Retype the lines below exactly, but only those from the line that has "You are a computer-use agent." through the line that has "Viewport: 900px width, 1950px height.". Omit every picture.

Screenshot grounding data
*** Begin section ***

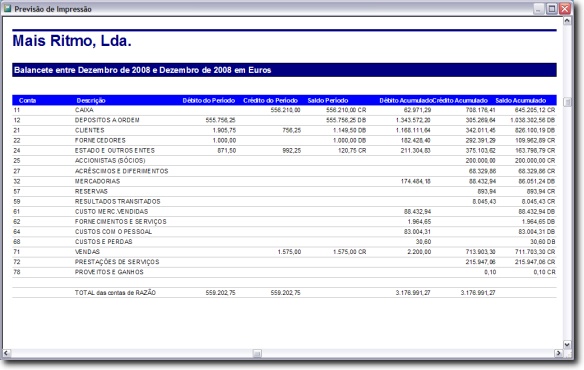This screenshot has width=584, height=370.
Task: Maximize the print preview window
Action: point(552,8)
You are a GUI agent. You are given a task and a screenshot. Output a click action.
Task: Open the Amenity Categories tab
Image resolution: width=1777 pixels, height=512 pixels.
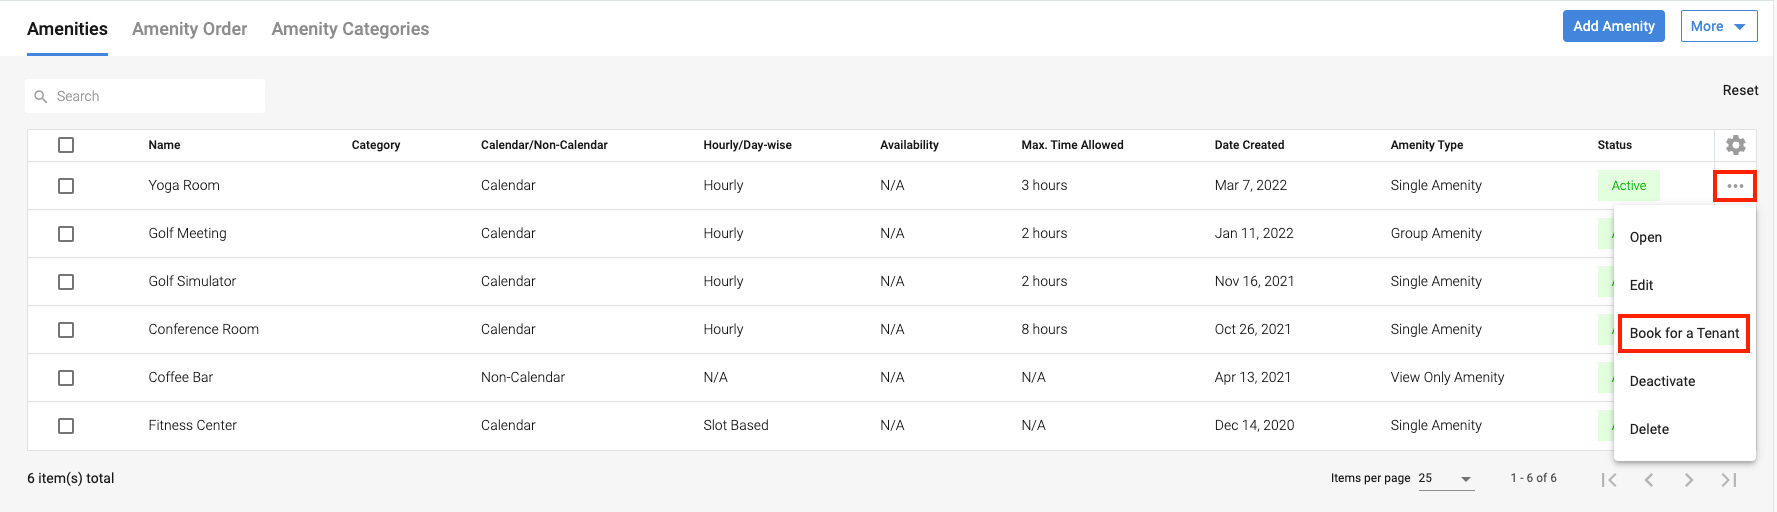pos(350,29)
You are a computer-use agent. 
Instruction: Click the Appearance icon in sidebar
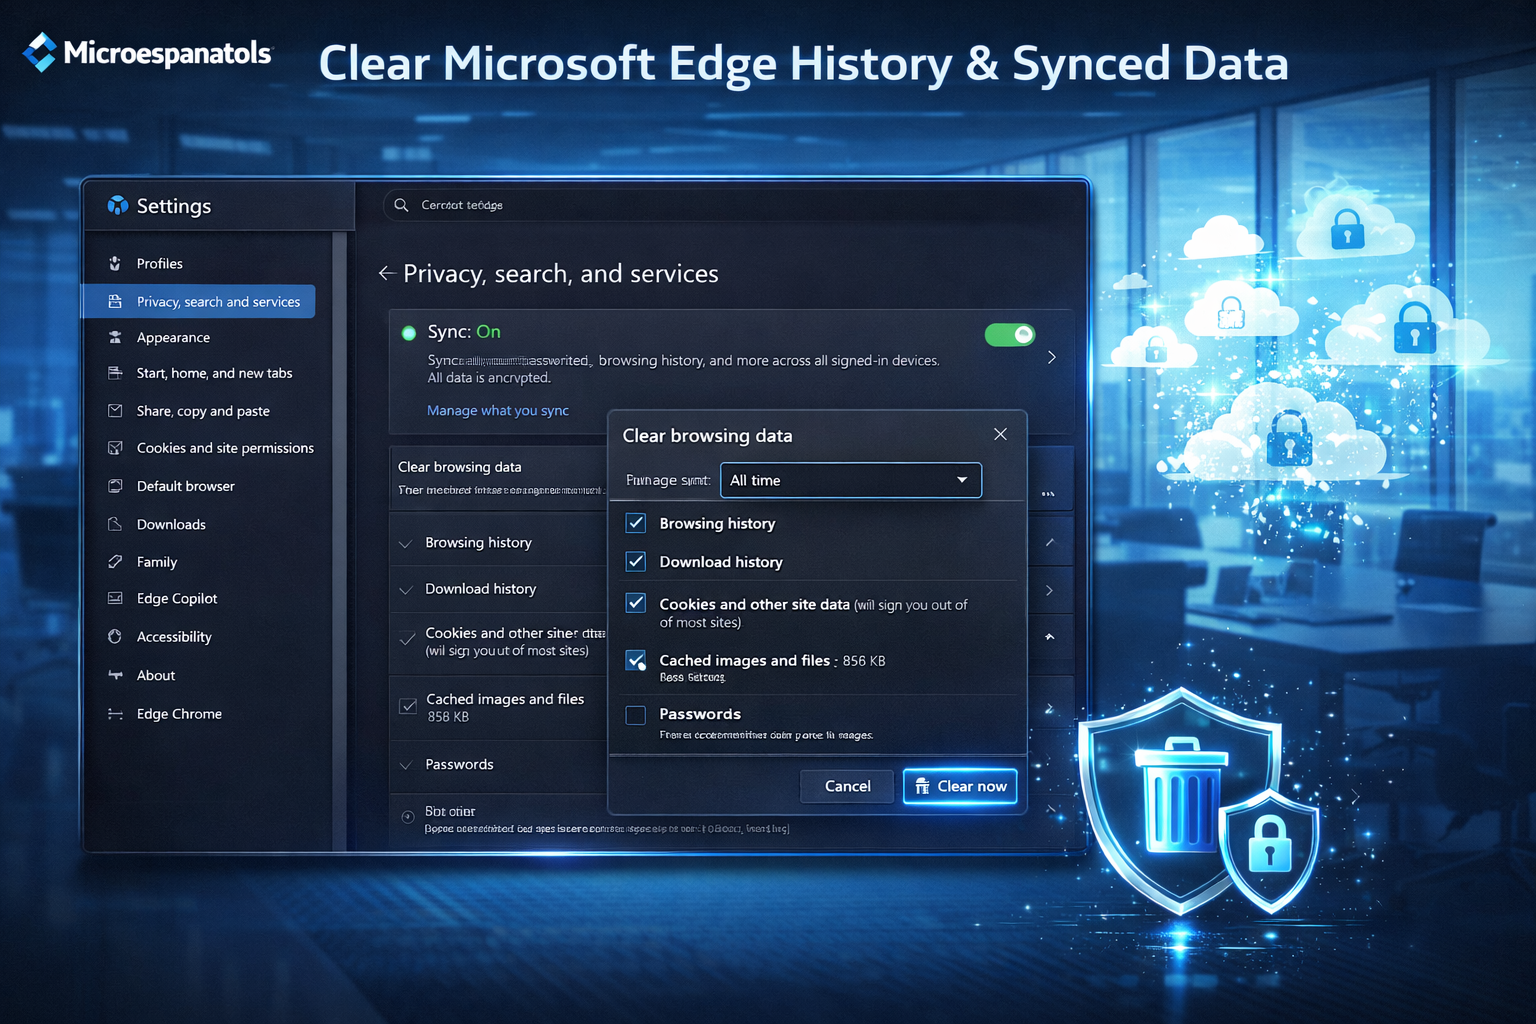pos(115,338)
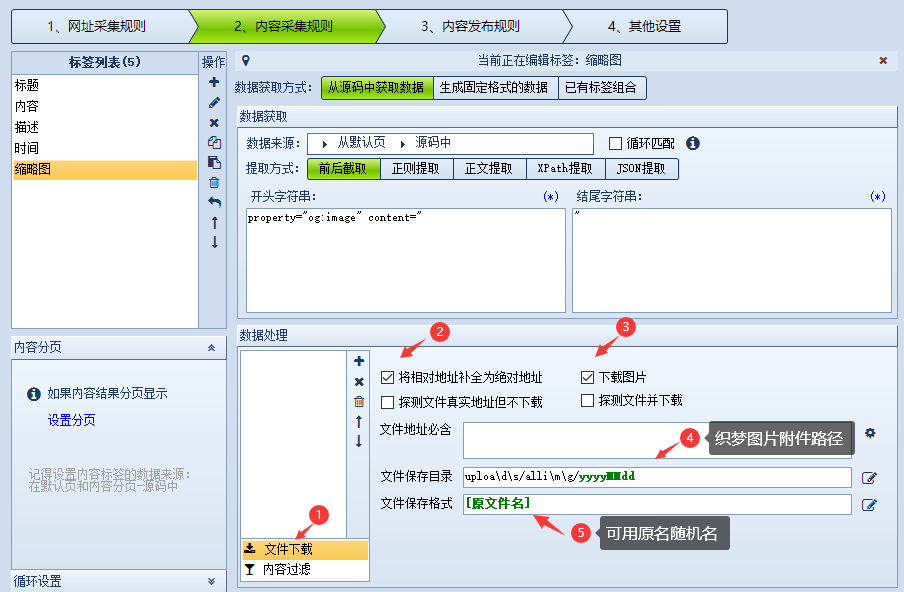Click the undo arrow in tag operations
Screen dimensions: 904x592
pyautogui.click(x=214, y=202)
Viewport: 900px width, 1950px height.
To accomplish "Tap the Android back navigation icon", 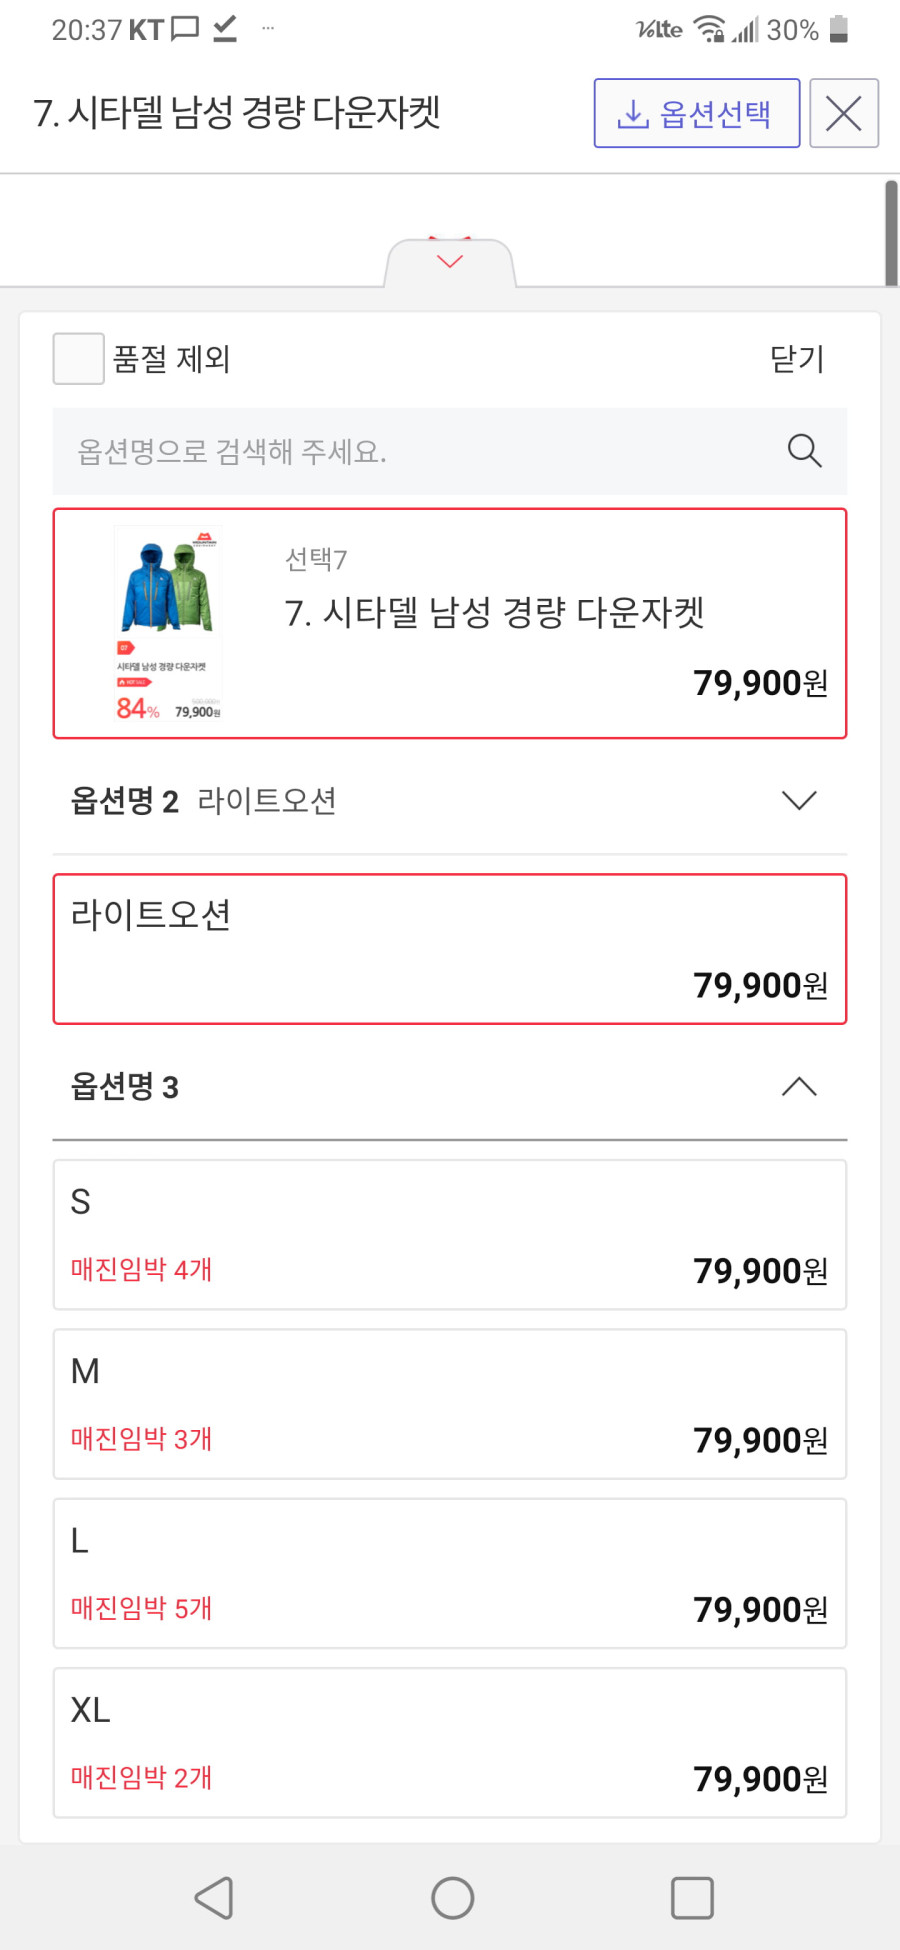I will [x=214, y=1897].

*** End section ***

## COMPLETED EXERCISE
You are a computer-use agent. 
Instruction: Click the Appearance icon in sidebar
pos(115,338)
Click the undo arrow in tag operations
Screen dimensions: 904x592
pyautogui.click(x=214, y=202)
Viewport: 900px width, 1950px height.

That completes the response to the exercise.